WORK TO COMPLETE. Of the lines below, report only those that contain "agent".

BEGIN LISTED ENTRIES

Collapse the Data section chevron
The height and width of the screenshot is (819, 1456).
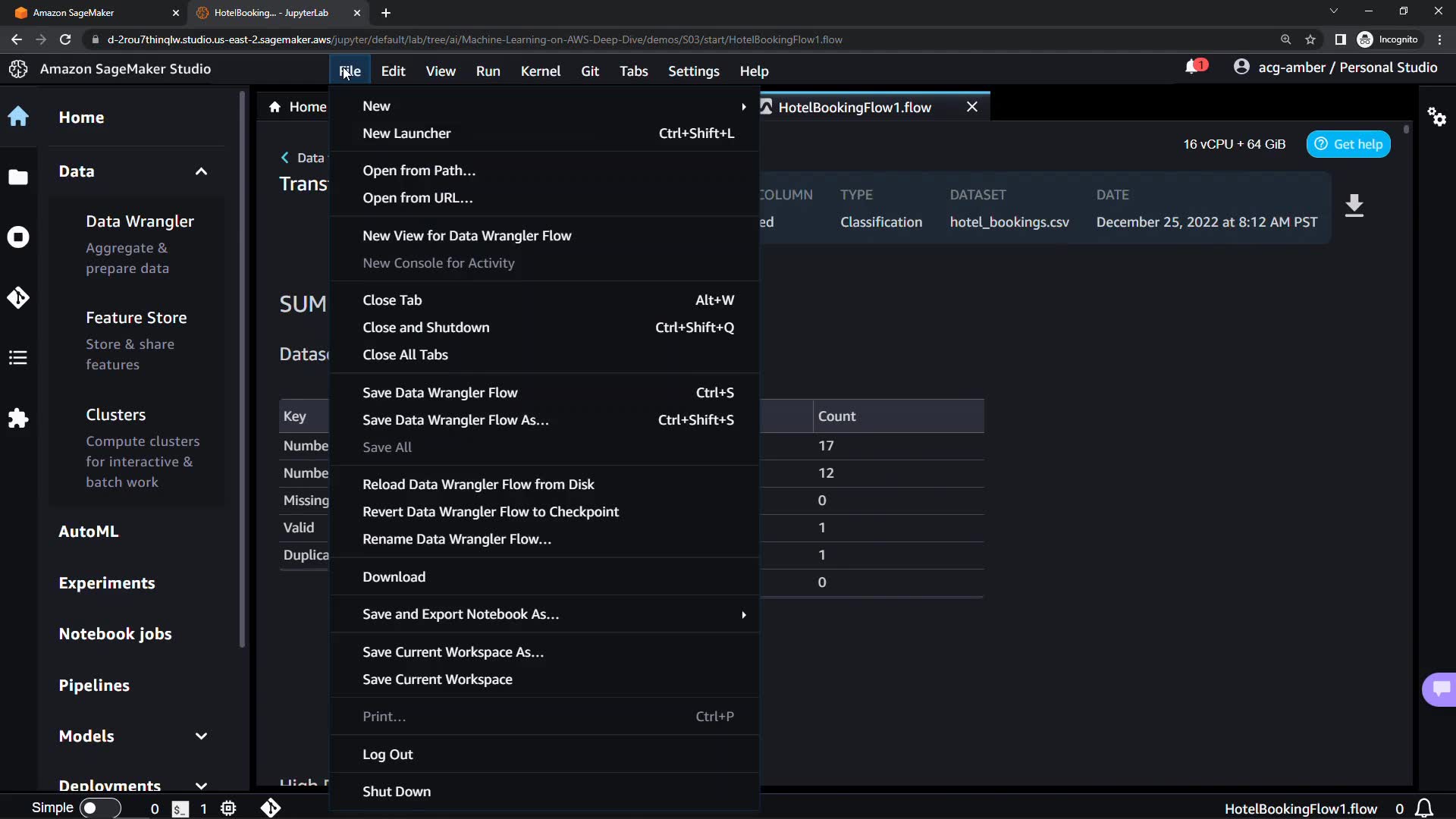201,171
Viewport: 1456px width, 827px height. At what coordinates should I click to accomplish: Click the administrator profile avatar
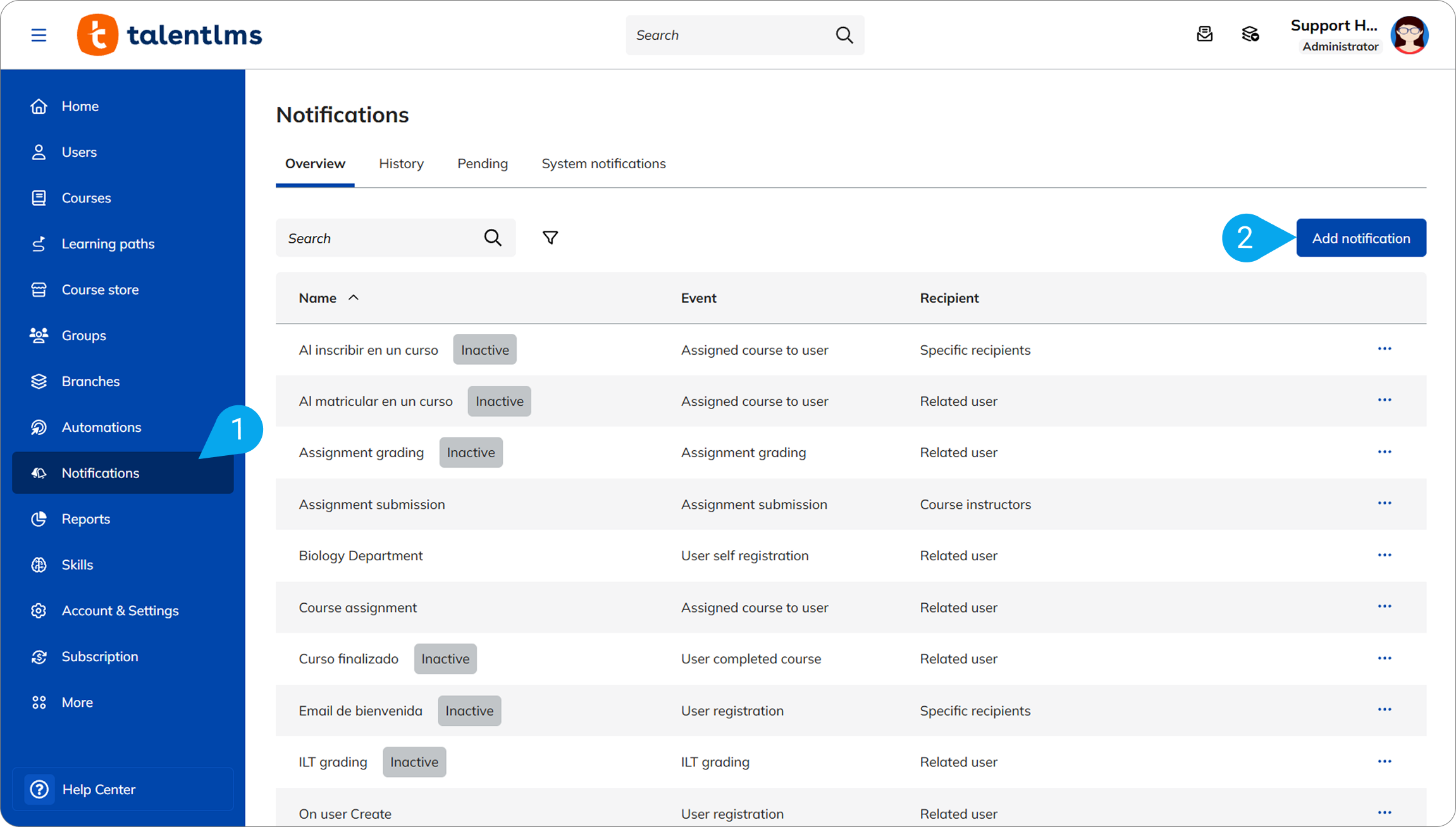click(x=1409, y=35)
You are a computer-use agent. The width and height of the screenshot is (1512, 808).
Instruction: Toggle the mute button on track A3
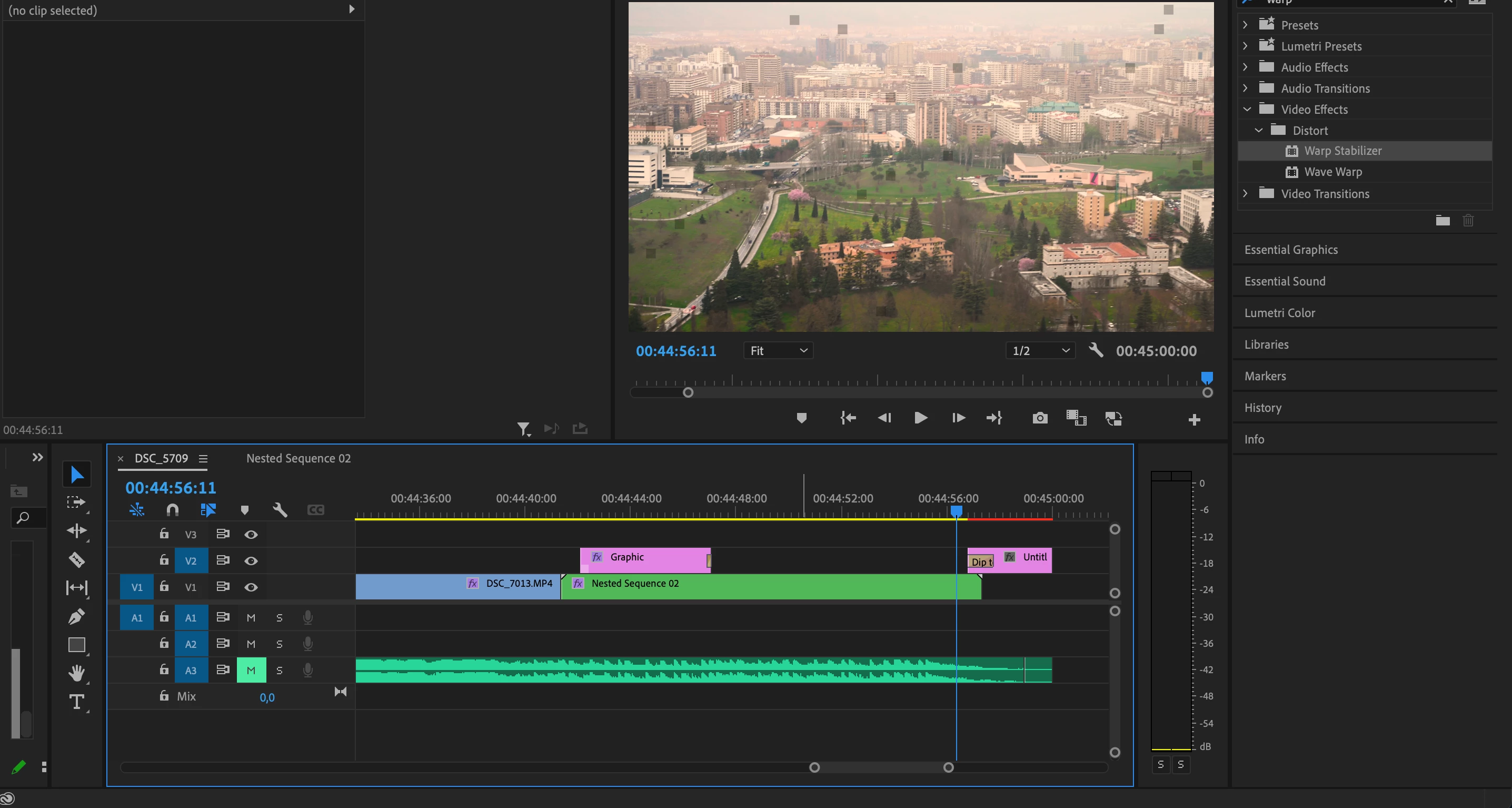tap(251, 670)
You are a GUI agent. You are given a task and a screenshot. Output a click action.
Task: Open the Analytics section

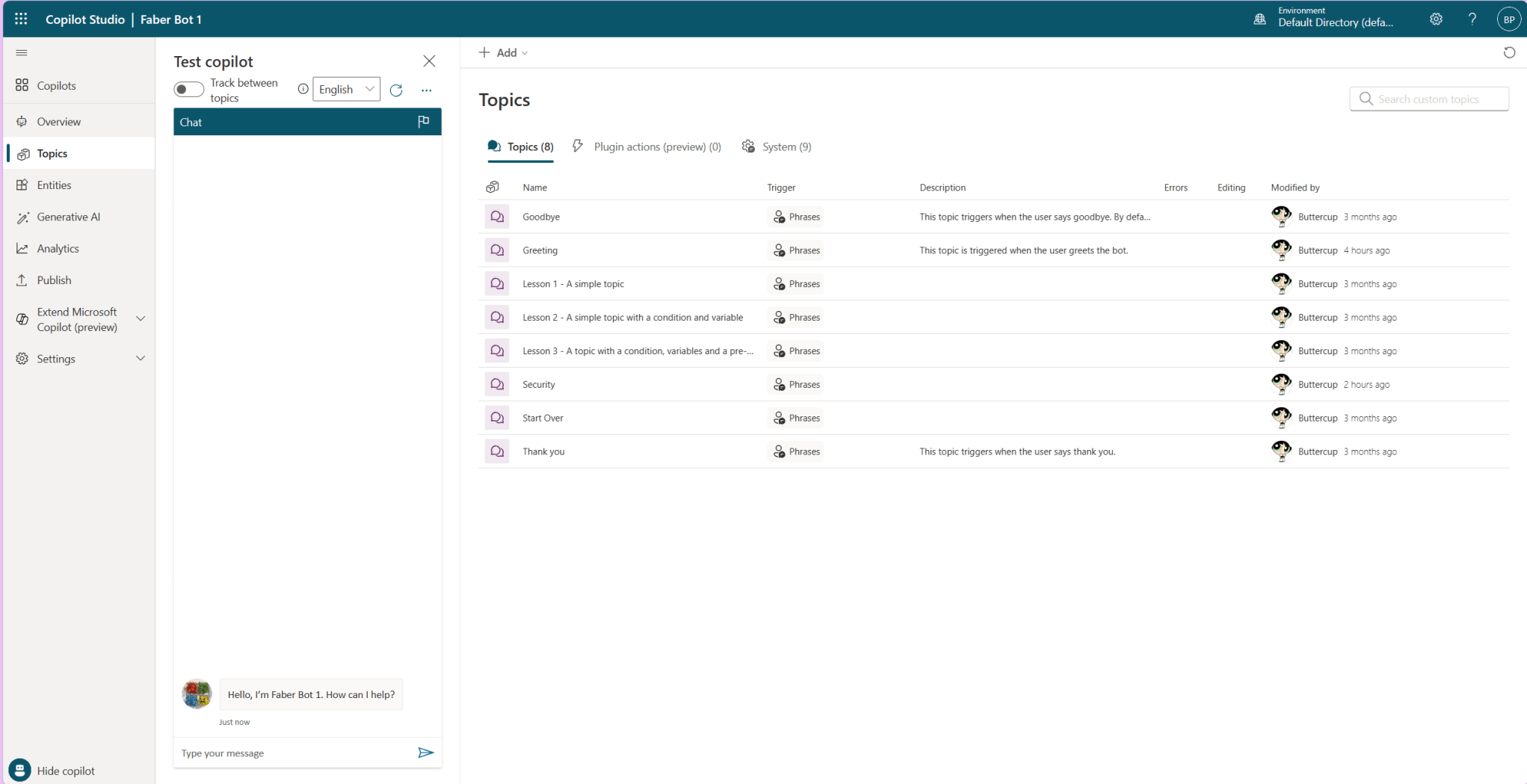coord(58,248)
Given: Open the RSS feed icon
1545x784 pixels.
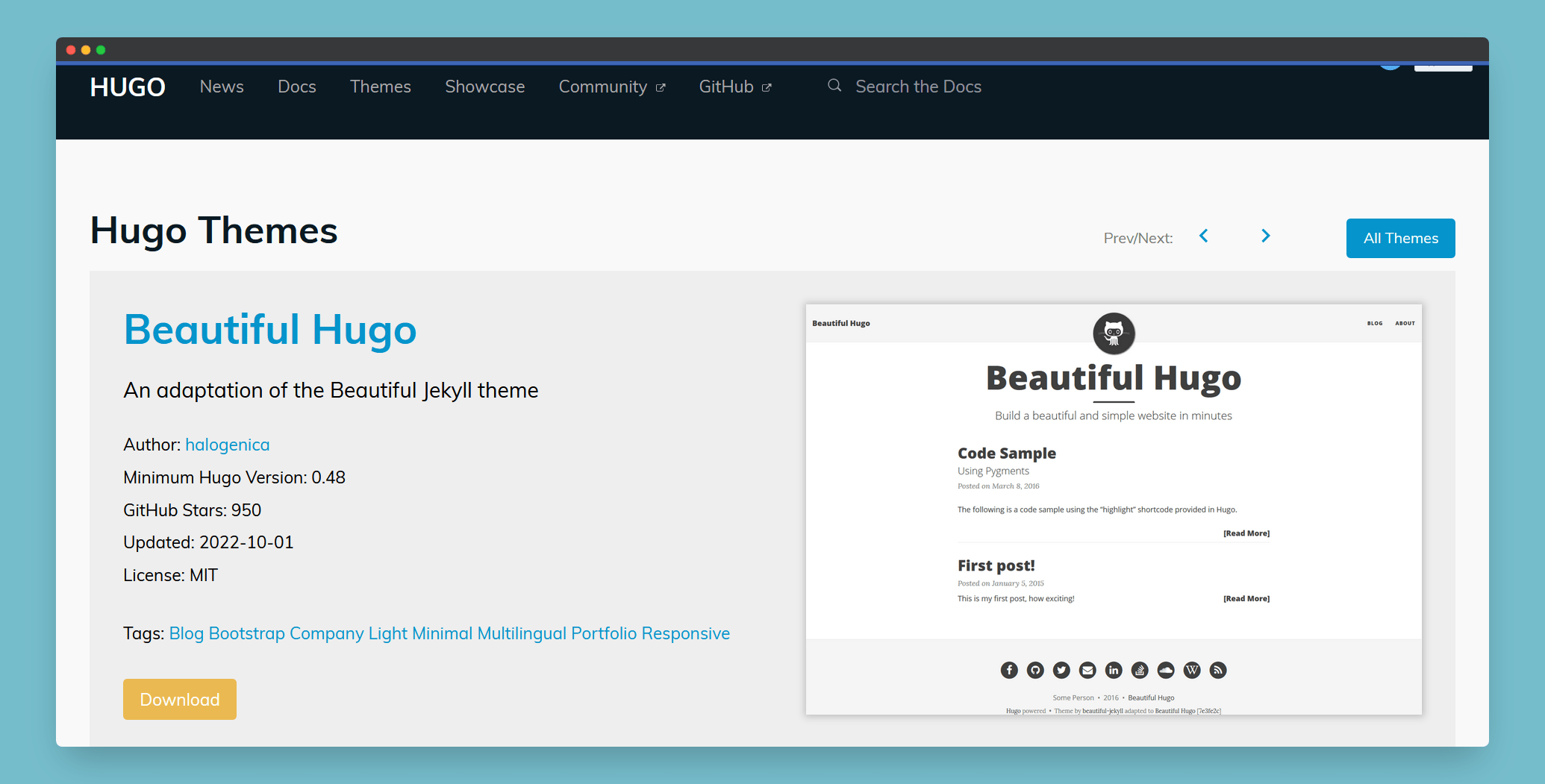Looking at the screenshot, I should pyautogui.click(x=1217, y=670).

END LISTED ENTRIES

RESPONSE BELOW.
You are a computer-use agent. The width and height of the screenshot is (1512, 808).
You are a GUI agent. You are given a task and a screenshot. Output a click action.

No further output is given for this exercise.